While looking through some news feeds earlier today, an NPR piece on local food caught my eye. The piece cites a report from the USDA that claims that "marketing of local foods...grossed $4.8 billion in 2008—about four times higher than estimates based solely on direct-to-consumer sales." The extra growth is a result of an increase in sales to restaurants and supermarkets. From the reports, sales of local food is showing promising growth trends, however, questions remain.
The NPR piece includes an interview with a USDA economist who reveals: "Forty percent of all fruit and vegetable producers are now selling locally." And even though her numbers don't explicitly track growth, "that to me suggests some growth." So, numbers showing that fruit and vegetable producers are selling more locally don't exist, but they must be because this USDA economist thinks they are.
NPR then finishes their piece with this:
Although the $5 billion number sounds big, it represents just 2 percent of American agricultural sales. The rest — 98 percent — comes largely from sales of big commodities like soybeans and corn. Even so, the next set of numbers on local food sales from USDA should reveal whether local food is a fad, or a business model that's here to stay.

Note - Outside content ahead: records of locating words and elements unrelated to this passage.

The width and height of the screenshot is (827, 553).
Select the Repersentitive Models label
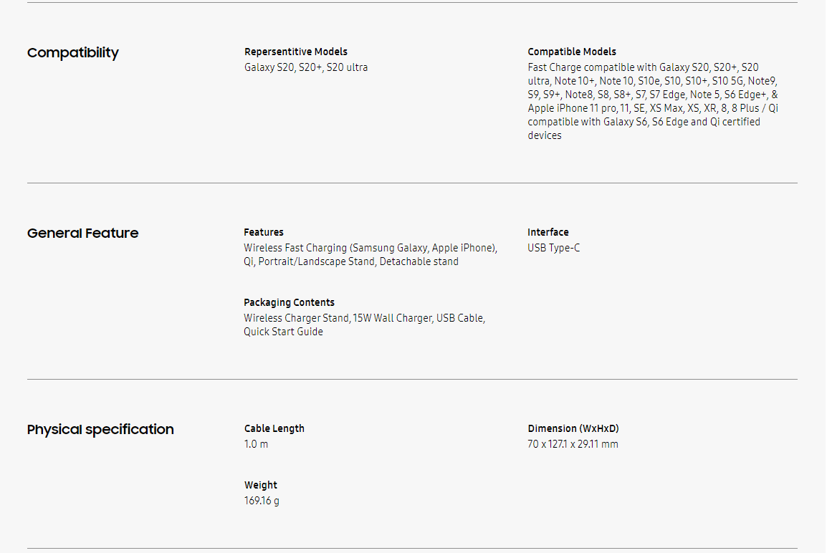(295, 52)
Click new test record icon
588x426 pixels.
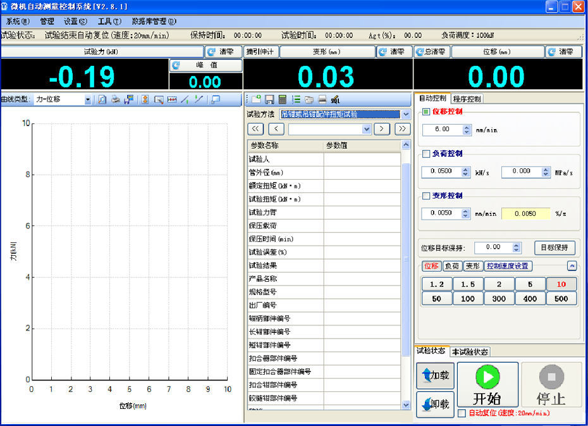pyautogui.click(x=256, y=99)
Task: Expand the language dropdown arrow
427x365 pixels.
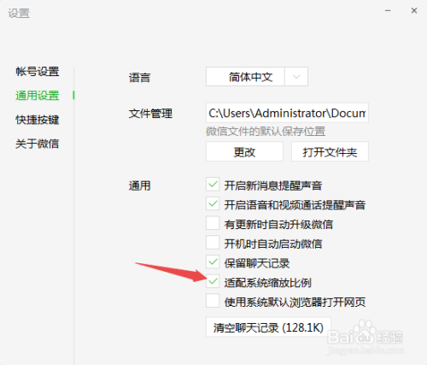Action: (296, 77)
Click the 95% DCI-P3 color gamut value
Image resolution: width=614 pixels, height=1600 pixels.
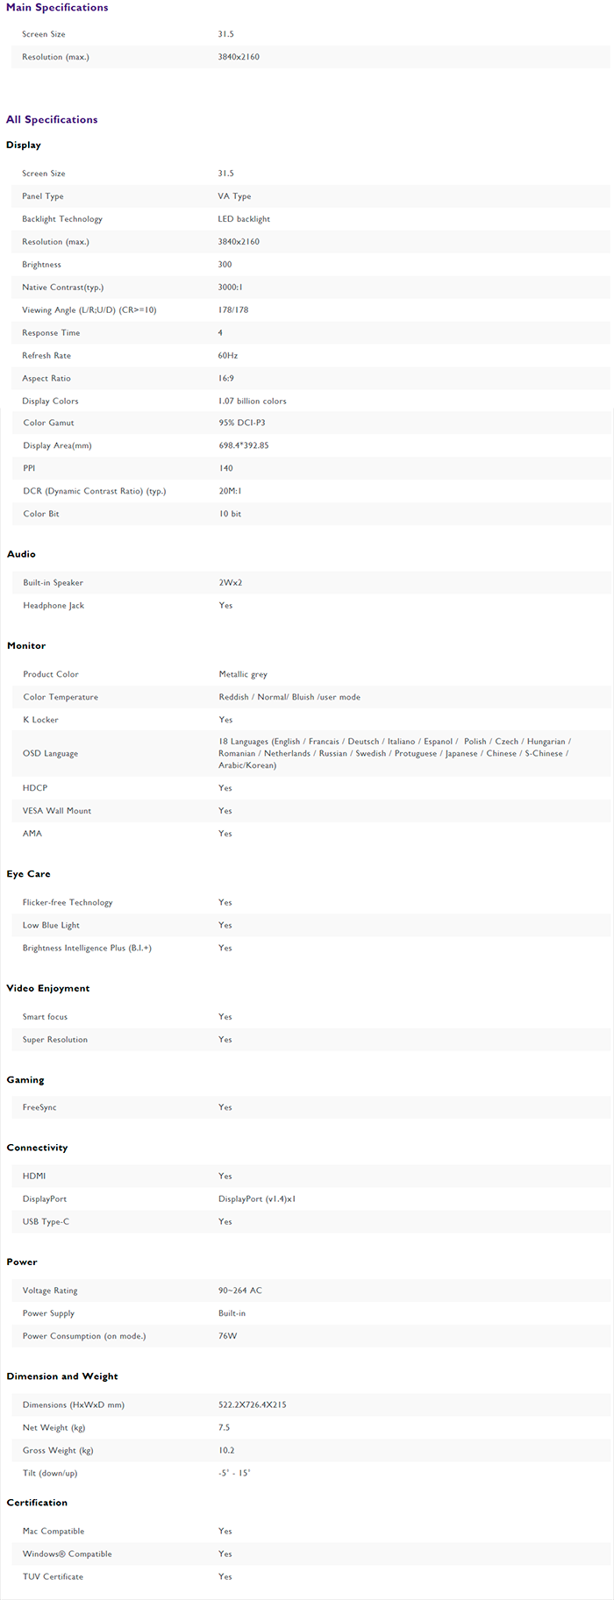pyautogui.click(x=242, y=423)
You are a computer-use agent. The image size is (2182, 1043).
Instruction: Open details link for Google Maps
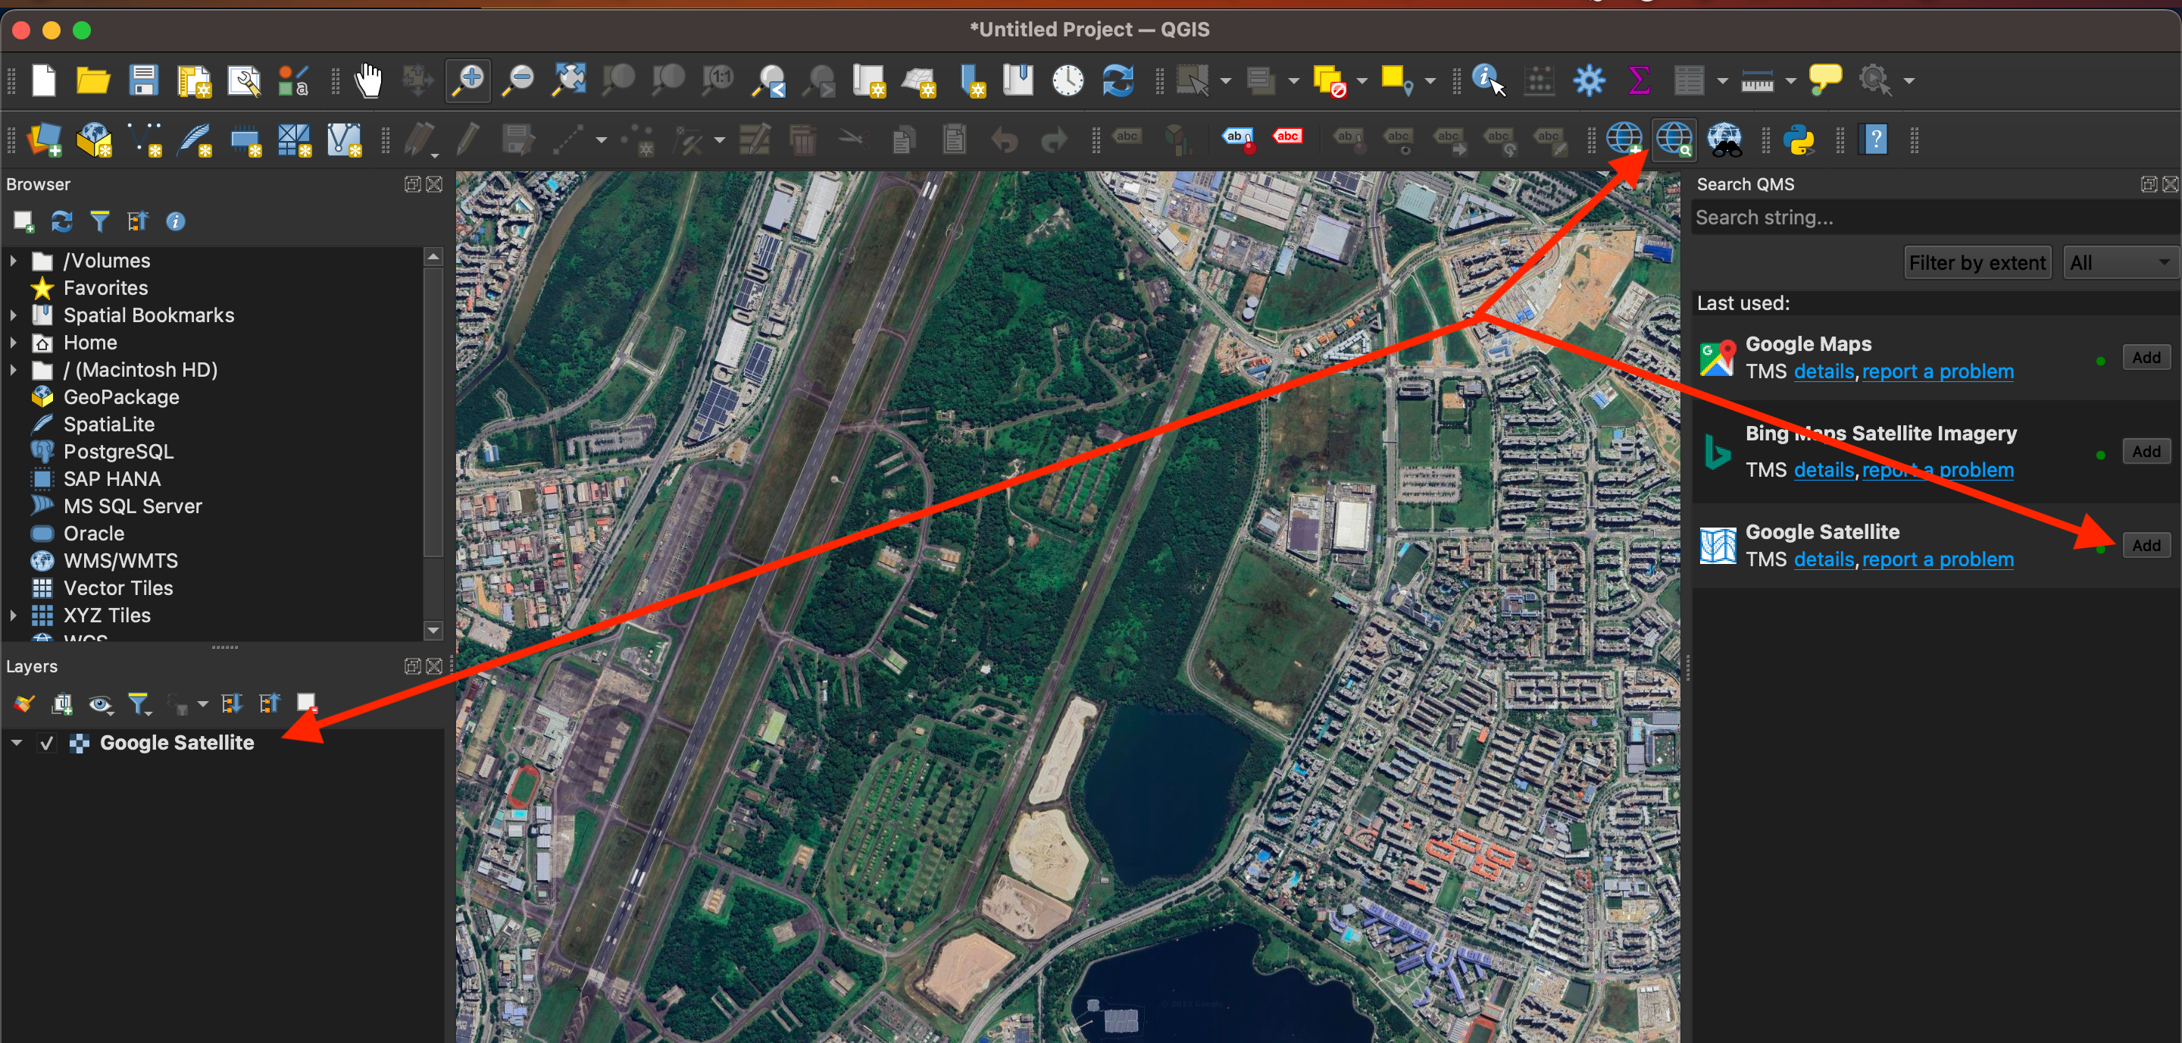(x=1823, y=372)
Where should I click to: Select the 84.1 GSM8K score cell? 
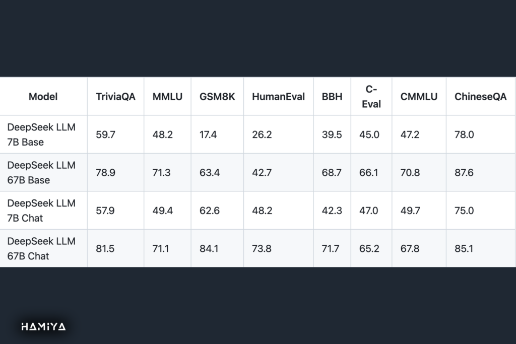(209, 248)
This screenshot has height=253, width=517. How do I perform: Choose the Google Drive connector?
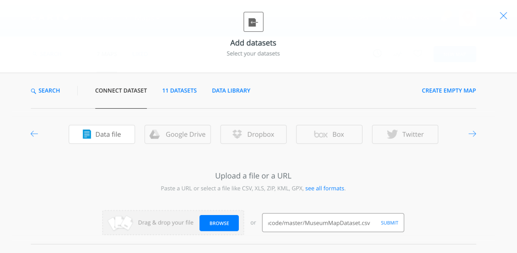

These numbers don't seem to add up. If 98% of agricultural sales come from commodity products like soybeans and corn, and the remaining 2% represents local sales, there seems to be something missing from this picture. Where do all the agricultural products that are shipped around the country fit into this picture? Think Florida strawberries, Maine cranberries, and the many fruits and vegetables that are available in your supermarket that are not grown locally.
I decided to take a look at the report that NPR links to in their article. There are certainly more interesting factoids in the summary report, including that "small farms (those with less than $50,000 in gross annual sales) accounted for 81 percent of all farms reporting local food sales in 2008." This makes sense to me, as I can see that in most cases, a farm with low gross annual sales is likely not producing in large quantities. The problem remains, however, with the word "local."
Nowhere in either the NPR piece or the USDA report is the term "local" defined. Yes, small farmers rely heaviest on direct-to-consumer sales through outlets such as farmer's markets. According to the USDA report, "Large farms accounted for 92 percent of the value of local food sales marketed exclusively through intermediated channels." This introduces into the local food framework large farms that are using intermediated channels (distributors) to sell their products. Without a clear definition of "local" (and no regulation on the use of the word), local could mean anything. In a global economy, could the U.S. be seen as local? Is Mexico local to the US? What is local is dependent on the scale at which you look at it.
And so, I am forced to consider what might be happening here. In the regions reported to be hotspots for local food (the Northeast and West Coast), organic foods have long been popular. To label something organic, the fruits and produce must meet federal regulations in how it is grown. Organic production has likely cut into profits of industrial agriculture, especially in the two aforementioned regions. By promoting "local" foods, which have no regulations, industrial agriculture can re-enter these markets under the guise of being healthy and good for the environment.
At this point, "local" food has as much meaning as "natural" food. There are no regulations on the terminology, and so we as consumers can not know what is truly meant by the terms. The "local" potatoes at your grocery store may only be local on a global scale, and certainly are not guaranteed to be produced in any kind of sustainable or thoughtful manner. Whatever might be on a case-by-case level, without legal definitions of the term, consumers just don't know where their "local" produce is coming from. Buyer beware.